Goal of the exercise:
Convert the part of the listing that opens with the line containing "Point to the 'Program" and closes with the line containing "coord(345,299)" into a Markdown table with the columns Row and Entry. Give each line its own row number, and leave out blank lines.

* Start Entries provided *

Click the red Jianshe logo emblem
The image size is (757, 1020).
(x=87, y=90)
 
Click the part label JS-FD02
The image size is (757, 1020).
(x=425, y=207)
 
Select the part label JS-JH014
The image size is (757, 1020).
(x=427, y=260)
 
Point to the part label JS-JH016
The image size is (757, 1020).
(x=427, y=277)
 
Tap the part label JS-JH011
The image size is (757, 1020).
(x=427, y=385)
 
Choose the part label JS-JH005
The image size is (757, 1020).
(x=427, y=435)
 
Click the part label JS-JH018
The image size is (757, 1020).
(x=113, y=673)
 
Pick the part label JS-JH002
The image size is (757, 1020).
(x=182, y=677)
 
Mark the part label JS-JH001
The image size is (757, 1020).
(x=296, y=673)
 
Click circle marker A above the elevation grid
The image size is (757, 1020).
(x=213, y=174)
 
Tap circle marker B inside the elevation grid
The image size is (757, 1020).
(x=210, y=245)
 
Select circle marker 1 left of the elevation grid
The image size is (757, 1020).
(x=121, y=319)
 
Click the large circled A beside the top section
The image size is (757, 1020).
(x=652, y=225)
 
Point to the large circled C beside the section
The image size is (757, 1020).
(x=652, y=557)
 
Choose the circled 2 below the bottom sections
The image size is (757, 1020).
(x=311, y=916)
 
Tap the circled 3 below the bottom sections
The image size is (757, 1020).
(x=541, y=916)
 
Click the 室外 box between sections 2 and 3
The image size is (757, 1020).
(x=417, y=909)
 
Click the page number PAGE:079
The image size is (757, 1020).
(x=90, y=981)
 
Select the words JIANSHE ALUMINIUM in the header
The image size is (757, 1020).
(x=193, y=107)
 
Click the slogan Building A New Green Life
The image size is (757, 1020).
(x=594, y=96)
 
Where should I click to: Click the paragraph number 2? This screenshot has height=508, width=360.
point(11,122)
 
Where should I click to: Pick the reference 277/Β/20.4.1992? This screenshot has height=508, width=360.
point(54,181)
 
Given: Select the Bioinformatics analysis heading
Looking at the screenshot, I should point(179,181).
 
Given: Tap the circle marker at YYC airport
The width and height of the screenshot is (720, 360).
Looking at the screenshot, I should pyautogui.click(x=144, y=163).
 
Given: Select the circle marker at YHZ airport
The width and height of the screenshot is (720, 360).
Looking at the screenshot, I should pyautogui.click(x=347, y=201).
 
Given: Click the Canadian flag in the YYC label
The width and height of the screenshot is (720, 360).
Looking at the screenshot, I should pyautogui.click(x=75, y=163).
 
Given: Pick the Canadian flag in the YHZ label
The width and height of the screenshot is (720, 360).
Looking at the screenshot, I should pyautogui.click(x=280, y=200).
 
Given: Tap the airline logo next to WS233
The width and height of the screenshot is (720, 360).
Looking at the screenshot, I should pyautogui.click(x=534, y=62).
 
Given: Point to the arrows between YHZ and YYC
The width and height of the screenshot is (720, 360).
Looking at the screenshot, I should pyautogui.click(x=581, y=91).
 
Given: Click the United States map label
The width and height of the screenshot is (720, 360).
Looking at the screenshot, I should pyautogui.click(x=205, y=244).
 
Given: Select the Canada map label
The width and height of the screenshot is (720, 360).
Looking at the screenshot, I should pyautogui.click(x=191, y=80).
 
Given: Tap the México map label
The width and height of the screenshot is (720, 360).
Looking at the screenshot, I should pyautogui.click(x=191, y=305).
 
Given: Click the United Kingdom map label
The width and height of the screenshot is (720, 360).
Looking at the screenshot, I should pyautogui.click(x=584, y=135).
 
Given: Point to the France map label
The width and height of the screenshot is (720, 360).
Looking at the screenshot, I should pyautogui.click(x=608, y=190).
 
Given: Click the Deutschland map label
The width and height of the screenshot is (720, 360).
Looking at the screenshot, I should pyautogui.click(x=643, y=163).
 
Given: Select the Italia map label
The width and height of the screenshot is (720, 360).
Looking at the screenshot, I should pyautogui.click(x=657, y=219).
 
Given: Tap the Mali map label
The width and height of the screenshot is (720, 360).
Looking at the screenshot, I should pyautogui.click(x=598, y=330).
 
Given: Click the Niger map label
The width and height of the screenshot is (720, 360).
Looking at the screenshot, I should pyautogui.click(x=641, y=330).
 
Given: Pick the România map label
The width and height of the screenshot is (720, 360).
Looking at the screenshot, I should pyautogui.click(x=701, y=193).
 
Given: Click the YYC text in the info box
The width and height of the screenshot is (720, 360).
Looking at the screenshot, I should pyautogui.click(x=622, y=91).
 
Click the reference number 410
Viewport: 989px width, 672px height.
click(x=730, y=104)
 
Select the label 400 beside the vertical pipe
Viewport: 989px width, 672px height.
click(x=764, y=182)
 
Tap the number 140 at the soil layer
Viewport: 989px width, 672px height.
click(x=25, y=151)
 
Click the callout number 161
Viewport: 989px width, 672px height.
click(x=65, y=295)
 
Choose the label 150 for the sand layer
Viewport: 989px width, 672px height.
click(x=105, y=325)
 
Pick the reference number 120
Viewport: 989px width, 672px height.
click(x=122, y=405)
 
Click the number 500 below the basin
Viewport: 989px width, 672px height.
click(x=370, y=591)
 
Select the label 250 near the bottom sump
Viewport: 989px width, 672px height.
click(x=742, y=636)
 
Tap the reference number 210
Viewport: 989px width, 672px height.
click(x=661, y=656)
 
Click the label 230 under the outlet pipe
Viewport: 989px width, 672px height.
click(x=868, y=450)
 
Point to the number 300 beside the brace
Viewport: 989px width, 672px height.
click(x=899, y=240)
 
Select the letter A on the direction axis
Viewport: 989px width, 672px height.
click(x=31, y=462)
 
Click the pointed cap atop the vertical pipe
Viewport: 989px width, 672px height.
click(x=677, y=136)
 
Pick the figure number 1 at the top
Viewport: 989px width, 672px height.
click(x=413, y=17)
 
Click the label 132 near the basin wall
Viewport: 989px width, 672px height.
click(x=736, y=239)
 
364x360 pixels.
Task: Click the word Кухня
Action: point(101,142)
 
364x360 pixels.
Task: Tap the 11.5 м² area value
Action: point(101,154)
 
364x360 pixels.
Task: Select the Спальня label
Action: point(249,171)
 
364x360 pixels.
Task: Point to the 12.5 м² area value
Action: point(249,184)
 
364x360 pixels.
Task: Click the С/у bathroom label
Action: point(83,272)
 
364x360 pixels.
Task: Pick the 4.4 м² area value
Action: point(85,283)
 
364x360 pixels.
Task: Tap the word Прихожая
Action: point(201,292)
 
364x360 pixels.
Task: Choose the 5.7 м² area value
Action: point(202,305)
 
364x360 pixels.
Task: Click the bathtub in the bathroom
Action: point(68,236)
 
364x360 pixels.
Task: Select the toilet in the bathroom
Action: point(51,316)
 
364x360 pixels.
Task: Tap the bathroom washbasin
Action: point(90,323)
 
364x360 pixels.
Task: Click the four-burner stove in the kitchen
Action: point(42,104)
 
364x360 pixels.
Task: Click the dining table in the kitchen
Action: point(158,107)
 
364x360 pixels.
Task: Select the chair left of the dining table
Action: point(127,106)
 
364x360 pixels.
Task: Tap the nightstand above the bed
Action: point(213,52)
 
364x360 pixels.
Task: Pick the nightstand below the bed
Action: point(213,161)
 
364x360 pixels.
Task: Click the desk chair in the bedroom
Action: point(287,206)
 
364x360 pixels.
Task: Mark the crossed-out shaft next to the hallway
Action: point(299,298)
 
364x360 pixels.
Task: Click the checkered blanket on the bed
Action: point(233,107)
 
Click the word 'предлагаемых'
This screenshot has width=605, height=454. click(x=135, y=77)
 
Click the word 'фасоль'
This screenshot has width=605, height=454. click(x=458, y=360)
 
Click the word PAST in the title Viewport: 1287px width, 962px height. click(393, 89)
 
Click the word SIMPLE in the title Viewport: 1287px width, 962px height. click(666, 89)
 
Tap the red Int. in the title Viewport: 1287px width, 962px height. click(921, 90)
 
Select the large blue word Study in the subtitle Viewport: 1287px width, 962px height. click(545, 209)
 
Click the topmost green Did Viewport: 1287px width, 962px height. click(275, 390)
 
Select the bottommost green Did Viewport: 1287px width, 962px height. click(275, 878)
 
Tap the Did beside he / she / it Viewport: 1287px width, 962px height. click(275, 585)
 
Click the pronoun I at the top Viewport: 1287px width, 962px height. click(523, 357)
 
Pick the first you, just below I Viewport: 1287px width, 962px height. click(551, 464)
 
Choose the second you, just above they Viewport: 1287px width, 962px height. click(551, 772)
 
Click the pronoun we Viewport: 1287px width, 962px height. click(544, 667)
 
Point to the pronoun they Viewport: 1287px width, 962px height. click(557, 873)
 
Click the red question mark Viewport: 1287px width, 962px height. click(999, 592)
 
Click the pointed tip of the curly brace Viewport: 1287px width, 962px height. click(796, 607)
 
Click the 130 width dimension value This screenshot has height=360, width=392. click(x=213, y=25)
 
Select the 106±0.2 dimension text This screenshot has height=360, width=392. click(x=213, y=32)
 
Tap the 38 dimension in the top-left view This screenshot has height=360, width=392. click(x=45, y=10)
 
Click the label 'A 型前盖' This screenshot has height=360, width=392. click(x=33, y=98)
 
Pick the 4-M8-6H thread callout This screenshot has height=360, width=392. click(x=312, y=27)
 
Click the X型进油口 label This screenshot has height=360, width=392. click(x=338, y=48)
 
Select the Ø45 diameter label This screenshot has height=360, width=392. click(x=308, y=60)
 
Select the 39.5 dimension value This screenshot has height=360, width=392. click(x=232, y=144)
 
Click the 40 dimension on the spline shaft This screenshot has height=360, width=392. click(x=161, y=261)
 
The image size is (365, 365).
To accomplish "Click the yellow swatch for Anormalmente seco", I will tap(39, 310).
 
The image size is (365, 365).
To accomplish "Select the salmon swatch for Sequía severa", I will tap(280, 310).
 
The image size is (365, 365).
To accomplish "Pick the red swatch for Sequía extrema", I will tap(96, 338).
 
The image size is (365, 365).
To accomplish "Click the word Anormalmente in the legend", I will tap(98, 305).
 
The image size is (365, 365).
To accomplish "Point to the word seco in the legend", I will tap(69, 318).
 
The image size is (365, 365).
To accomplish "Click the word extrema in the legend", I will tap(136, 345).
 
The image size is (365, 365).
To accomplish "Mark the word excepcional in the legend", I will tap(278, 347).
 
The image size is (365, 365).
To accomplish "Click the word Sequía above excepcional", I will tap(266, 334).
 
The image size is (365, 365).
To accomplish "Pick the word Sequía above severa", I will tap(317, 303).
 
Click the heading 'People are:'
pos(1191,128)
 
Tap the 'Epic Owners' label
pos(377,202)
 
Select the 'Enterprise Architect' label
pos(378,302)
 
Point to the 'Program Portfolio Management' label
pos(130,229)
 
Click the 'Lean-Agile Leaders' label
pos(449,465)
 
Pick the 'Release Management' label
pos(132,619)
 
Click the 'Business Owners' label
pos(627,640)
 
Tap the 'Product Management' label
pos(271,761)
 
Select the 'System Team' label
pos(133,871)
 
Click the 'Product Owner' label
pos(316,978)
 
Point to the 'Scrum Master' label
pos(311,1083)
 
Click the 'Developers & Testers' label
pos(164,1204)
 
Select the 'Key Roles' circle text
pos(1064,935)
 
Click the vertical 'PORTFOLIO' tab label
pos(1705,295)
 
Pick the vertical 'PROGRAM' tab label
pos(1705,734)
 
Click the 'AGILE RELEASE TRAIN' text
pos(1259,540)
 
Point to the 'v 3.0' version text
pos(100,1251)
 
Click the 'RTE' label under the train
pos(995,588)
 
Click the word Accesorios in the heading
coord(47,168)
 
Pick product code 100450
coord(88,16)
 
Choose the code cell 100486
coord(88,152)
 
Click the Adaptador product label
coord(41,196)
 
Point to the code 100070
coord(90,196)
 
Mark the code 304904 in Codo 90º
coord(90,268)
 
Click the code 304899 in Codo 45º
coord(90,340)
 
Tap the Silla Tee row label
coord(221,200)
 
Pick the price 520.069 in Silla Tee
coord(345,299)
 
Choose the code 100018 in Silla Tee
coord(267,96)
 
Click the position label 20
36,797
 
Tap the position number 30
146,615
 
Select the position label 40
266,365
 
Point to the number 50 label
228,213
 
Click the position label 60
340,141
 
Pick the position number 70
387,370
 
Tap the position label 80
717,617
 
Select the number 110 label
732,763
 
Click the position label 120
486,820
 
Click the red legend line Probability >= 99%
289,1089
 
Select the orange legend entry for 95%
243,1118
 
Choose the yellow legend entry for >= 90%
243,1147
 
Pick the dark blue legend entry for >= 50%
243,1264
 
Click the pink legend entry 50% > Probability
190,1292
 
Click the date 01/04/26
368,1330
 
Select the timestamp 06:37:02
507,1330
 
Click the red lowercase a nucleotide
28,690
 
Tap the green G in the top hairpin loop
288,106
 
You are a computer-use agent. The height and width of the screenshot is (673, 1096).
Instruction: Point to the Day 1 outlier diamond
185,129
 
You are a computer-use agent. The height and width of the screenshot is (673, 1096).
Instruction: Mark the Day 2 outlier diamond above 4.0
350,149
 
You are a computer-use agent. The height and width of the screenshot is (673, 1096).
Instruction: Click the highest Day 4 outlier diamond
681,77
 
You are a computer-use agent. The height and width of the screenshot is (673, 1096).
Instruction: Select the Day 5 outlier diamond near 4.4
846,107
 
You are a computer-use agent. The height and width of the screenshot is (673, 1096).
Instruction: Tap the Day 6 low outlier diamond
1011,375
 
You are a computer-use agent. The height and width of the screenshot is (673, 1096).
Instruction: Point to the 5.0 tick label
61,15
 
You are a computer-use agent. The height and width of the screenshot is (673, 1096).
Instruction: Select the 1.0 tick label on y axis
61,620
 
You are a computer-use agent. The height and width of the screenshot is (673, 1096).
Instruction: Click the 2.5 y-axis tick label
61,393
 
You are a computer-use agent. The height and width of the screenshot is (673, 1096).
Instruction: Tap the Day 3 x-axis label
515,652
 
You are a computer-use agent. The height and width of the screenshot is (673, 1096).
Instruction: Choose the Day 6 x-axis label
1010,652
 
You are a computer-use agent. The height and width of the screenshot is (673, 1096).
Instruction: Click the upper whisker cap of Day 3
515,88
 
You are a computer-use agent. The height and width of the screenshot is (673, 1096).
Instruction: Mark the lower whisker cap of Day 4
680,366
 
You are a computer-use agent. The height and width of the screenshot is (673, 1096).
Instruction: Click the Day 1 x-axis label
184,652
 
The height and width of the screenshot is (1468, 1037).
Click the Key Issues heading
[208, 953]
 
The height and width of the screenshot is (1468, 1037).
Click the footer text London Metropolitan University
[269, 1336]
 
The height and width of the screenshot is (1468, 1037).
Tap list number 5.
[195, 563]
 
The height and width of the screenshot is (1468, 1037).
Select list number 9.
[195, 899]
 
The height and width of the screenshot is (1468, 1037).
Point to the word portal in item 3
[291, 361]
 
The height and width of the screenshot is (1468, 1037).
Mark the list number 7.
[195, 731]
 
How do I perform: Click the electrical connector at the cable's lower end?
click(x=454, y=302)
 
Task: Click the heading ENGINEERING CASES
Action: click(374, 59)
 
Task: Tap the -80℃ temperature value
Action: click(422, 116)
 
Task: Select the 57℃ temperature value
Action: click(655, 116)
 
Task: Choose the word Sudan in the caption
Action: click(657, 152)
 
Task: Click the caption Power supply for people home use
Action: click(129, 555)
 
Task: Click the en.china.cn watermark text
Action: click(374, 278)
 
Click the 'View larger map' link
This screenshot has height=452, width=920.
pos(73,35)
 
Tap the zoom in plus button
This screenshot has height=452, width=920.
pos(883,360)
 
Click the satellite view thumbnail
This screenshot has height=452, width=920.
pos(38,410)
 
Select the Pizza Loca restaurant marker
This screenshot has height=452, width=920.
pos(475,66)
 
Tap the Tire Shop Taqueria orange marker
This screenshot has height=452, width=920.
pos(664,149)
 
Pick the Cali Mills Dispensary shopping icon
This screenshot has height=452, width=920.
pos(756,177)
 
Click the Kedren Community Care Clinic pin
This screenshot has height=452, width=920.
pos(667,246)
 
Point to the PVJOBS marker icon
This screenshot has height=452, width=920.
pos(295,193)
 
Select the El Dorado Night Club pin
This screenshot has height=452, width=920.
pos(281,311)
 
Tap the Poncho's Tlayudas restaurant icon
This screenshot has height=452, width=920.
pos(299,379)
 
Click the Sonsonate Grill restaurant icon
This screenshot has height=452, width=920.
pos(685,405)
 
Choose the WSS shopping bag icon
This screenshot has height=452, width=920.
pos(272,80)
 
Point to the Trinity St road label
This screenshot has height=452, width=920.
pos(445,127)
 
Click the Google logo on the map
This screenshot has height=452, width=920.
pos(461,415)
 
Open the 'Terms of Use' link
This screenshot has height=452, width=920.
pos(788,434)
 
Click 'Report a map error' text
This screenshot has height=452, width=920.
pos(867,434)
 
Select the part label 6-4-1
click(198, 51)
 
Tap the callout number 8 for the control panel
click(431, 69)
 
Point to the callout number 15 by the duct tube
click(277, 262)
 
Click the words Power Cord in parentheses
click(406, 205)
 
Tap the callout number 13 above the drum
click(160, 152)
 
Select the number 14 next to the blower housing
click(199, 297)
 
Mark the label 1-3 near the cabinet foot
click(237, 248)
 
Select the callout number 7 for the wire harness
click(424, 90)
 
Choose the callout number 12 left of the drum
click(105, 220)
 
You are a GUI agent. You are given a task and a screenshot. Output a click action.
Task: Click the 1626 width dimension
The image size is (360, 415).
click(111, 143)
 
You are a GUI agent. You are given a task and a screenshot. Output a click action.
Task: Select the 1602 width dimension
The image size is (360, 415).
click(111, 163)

* End Entries provided *

Output of the exercise:
| Row | Entry |
|---|---|
| 1 | Point to the 'Program Portfolio Management' label |
| 2 | pos(130,229) |
| 3 | Click the 'Lean-Agile Leaders' label |
| 4 | pos(449,465) |
| 5 | Pick the 'Release Management' label |
| 6 | pos(132,619) |
| 7 | Click the 'Business Owners' label |
| 8 | pos(627,640) |
| 9 | Tap the 'Product Management' label |
| 10 | pos(271,761) |
| 11 | Select the 'System Team' label |
| 12 | pos(133,871) |
| 13 | Click the 'Product Owner' label |
| 14 | pos(316,978) |
| 15 | Point to the 'Scrum Master' label |
| 16 | pos(311,1083) |
| 17 | Click the 'Developers & Testers' label |
| 18 | pos(164,1204) |
| 19 | Select the 'Key Roles' circle text |
| 20 | pos(1064,935) |
| 21 | Click the vertical 'PORTFOLIO' tab label |
| 22 | pos(1705,295) |
| 23 | Pick the vertical 'PROGRAM' tab label |
| 24 | pos(1705,734) |
| 25 | Click the 'AGILE RELEASE TRAIN' text |
| 26 | pos(1259,540) |
| 27 | Point to the 'v 3.0' version text |
| 28 | pos(100,1251) |
| 29 | Click the 'RTE' label under the train |
| 30 | pos(995,588) |
| 31 | Click the word Accesorios in the heading |
| 32 | coord(47,168) |
| 33 | Pick product code 100450 |
| 34 | coord(88,16) |
| 35 | Choose the code cell 100486 |
| 36 | coord(88,152) |
| 37 | Click the Adaptador product label |
| 38 | coord(41,196) |
| 39 | Point to the code 100070 |
| 40 | coord(90,196) |
| 41 | Mark the code 304904 in Codo 90º |
| 42 | coord(90,268) |
| 43 | Click the code 304899 in Codo 45º |
| 44 | coord(90,340) |
| 45 | Tap the Silla Tee row label |
| 46 | coord(221,200) |
| 47 | Pick the price 520.069 in Silla Tee |
| 48 | coord(345,299) |